Voilà trois jours, que notre roman
de Renée Mauperin, a
commencé à paraître dans L’Opinion nationale. Voilà trois jours que
nos amis s’abstiennent rigoureusement de nous en parler, et que nous n’avons nulle
nouvelle de l’effet produit auprès de l’allant et du venant, que nous rencontrons. Nous
étions un peu désespérés de ce livre, tombant dans le silence, quand ce matin nous avons
reçu une aimable lettre de Paul Féval qui témoigne que l’enfant remue.
Là-dessus, je pose des sangsues, derrière les oreilles à Edmond, qui a mal aux yeux,
depuis quelque temps, et dont la dilatation des pupilles est aussi forte, que s’il avait
été empoisonné avec de la belladone. Et notre médecin et ami, Edmond Simon, a la
croyance que cette dilatation est produite par des excès de tabac, par l’abus de cigares
très forts.
La princesse, arrivée à cinq heures de Compiègne, parle de l’Empereur : … « Qu’est-ce
que vous voulez… cet homme, il n’est ni vif ni impressionnable ! Rien ne l’émeut…

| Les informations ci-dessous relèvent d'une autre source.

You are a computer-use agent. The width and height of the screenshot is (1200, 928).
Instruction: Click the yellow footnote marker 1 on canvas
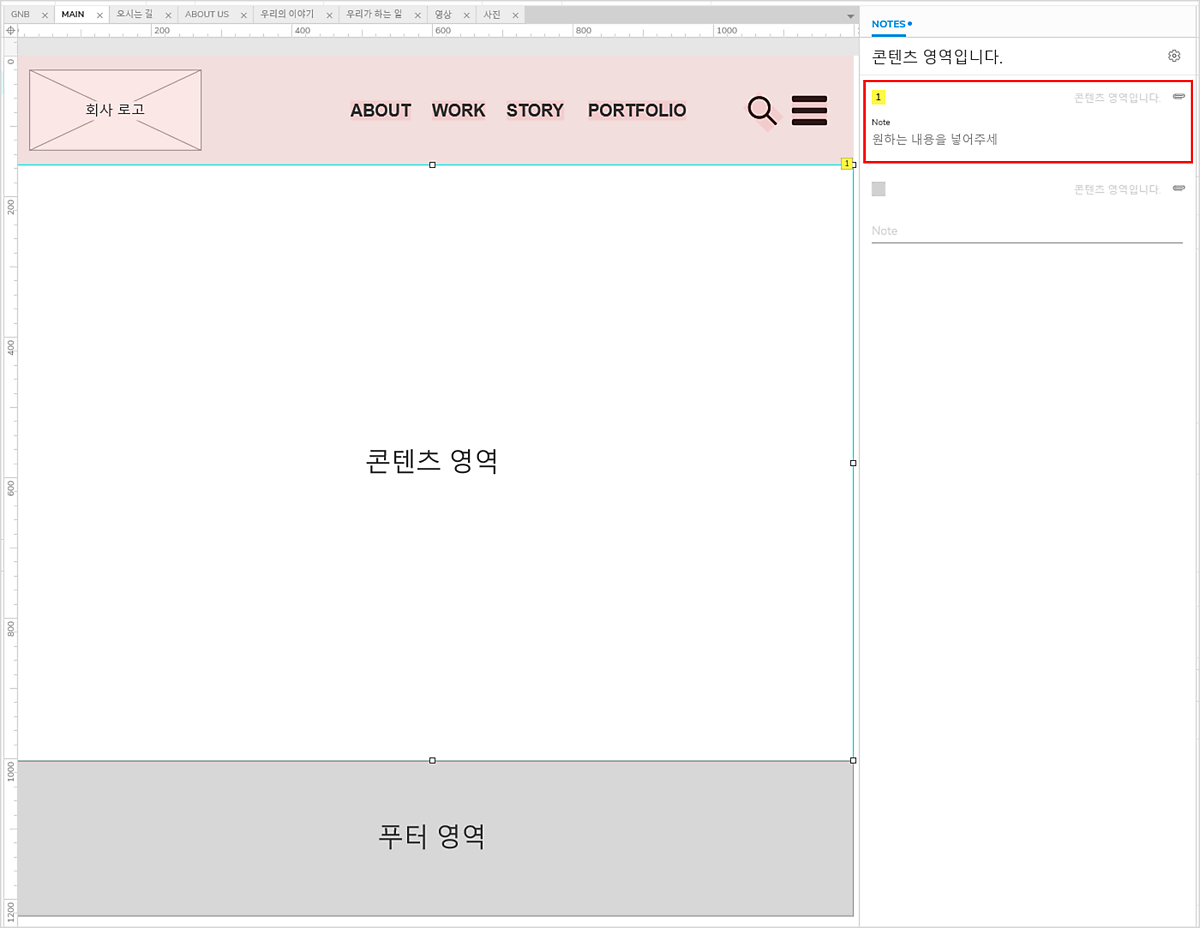pyautogui.click(x=847, y=163)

L’autre jour, un domestique lui a lâché un siphon d’eau de seltz dans le cou, il s’est
contenté de passer son verre de l’autre côté, sans rien dire, sans donner aucun signe
d’impatience… Un homme qui ne se met jamais en colère, et dont la plus grande parole de
fureur est : “C’est absurde ! ” Il n’en dit jamais plus. Moi, moi, si je l’avais épousé,
il me semble que je lui aurais cassé la tête, pour savoir ce qu’il y avait
dedans ! »
En regardant ces yeux, où les
pupilles contractées sont dans une clarté
verte comme des têtes d’épingles noires, ces yeux étranges et profonds et aigus et
fascinants, ces yeux qu’on pourrait comparer avec leur cernure à des émeraudes montées
dans de la fièvre, je pensais au danger qu’il y aurait à rencontrer trop souvent cette
femme : danger, fait tout entier de l’immatérialité de la personne, du caractère
surnaturel de ses yeux, de cet émaciement de ses traits d’une finesse presque psychique,
de ce quelque chose de supra-humain qu’aurait une femme de Poe, qui serait une
Parisienne.
De toutes les femmes que j’ai vues, c’est celle que je serais le plus orgueilleux
d’occuper, près de laquelle je serais le plus humilié de ne pas paraître un être
distingué, enfin par laquelle il me serait le plus dur de n’être pas estimé à ma valeur
littéraire. Et cependant, si je venais à l’aimer tout à fait, je comprends, à la rigueur
avec elle, un amour sans la possession corporelle, mais avec la possession absolue de
tout ce qui me charme en elle, de tout ce qu’elle a d’immatériel, — une possession de
son cœur, de sa tête, de son imagination.
Enfin il se pourrait que je ne fusse pas jaloux que son mari couchât avec elle, mais je
serais peut-être jaloux de ses tendresses pour ses enfants.